Hisonotus megaloplax
- Conservation status: Near Threatened (IUCN 3.1)

Scientific classification
- Kingdom: Animalia
- Phylum: Chordata
- Class: Actinopterygii
- Order: Siluriformes
- Family: Loricariidae
- Genus: Hisonotus
- Species: H. megaloplax
- Binomial name: Hisonotus megaloplax Carvalho & Reis, 2009

= Hisonotus megaloplax =

- Authority: Carvalho & Reis, 2009
- Conservation status: NT

Species of catfish

Hisonotus megaloplax is a species of freshwater ray-finned fish belonging to the family Loricariidae, the suckermouth armored catfishes, and the subfamily Hypoptopomatinae. the cascudinhos. This catfish is endemic to Brazil where it is found in the drainage basin of the Passo Fundo River, which is a tributary of the Uruguay River in the state of Rio Grande do Sul. This species reaches a standard length of 4.7 cm.

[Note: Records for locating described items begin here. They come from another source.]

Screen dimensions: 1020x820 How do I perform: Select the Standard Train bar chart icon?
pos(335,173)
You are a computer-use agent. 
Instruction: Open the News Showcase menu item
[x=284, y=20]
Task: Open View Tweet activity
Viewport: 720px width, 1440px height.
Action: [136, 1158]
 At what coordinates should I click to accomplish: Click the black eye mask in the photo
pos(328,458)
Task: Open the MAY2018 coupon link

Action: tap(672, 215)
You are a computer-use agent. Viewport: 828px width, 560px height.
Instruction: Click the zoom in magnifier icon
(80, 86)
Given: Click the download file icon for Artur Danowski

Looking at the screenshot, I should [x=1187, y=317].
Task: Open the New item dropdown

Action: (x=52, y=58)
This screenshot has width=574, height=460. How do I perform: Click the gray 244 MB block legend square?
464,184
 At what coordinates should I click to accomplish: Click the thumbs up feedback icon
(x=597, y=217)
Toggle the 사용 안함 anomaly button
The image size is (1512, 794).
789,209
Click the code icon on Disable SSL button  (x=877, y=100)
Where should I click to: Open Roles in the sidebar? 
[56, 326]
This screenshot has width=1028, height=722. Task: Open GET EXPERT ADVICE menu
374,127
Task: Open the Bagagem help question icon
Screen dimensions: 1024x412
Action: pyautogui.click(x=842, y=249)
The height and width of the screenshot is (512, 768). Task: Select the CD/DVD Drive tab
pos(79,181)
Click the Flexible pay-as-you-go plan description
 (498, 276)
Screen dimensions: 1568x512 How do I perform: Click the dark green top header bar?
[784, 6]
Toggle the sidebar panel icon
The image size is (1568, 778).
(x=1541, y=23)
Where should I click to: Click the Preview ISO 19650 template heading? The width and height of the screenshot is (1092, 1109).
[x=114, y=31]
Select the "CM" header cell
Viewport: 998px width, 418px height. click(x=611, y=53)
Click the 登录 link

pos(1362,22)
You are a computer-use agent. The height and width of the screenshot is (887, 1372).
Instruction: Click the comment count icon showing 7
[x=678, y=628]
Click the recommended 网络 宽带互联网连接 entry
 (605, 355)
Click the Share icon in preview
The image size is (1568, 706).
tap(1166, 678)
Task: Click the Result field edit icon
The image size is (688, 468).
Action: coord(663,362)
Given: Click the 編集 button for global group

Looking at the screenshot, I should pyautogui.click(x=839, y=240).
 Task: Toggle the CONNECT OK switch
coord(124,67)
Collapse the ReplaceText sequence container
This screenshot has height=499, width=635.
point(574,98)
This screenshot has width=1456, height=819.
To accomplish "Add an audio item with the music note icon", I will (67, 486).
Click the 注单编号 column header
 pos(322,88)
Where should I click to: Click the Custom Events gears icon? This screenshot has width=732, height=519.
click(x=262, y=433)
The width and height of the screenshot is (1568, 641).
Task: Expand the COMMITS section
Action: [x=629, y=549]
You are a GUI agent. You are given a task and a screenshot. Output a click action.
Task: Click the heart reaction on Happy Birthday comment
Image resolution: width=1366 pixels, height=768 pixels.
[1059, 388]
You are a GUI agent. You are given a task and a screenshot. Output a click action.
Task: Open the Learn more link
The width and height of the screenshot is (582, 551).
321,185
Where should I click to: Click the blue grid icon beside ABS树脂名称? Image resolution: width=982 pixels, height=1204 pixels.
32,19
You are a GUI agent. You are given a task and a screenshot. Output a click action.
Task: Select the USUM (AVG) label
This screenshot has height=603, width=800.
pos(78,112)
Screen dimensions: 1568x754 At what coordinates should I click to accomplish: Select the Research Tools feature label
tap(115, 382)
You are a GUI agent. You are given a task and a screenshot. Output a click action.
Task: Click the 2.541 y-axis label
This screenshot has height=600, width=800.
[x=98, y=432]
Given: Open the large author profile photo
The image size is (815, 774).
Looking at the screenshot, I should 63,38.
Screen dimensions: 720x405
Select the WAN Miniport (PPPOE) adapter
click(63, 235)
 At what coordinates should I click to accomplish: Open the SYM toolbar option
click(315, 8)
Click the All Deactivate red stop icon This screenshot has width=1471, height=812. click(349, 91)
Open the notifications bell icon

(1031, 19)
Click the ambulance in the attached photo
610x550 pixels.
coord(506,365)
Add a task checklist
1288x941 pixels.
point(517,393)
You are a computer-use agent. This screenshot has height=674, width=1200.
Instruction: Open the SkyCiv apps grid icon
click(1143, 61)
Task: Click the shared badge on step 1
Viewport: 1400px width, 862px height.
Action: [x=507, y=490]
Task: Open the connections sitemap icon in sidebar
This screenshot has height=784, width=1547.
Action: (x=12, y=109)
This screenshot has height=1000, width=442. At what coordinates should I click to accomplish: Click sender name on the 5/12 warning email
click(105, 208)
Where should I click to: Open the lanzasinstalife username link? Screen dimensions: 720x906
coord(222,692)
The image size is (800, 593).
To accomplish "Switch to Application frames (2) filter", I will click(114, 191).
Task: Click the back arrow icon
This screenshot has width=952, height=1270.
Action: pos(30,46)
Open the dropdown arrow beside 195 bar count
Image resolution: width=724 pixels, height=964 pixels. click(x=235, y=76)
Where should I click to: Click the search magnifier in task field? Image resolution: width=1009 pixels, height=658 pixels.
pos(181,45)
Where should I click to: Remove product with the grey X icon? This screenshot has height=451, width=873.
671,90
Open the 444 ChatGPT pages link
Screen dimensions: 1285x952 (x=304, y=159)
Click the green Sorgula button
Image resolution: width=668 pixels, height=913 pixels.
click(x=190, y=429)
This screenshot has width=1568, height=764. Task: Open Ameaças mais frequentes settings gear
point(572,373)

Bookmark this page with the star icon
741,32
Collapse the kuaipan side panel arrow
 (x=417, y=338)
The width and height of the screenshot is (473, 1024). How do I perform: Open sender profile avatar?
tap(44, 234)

Hisonotus megaloplax was described in 2009 by Tiago P. Carvalho (of the Pontifical Xavierian University) and Roberto E. Reis (of the Pontifical Catholic University of Rio Grande do Sul) alongside three other Hisonotus species from the Uruguay River basin: H. iota, H. montanus, and H. leucophrys. The type locality of H. megaloplax is stated to be a stream known as the Arroio Caraguatá near a secondary road of BR-153 between Passo Fundo and Ipiranga do Sul in the Brazilian state of Rio Grande do Sul.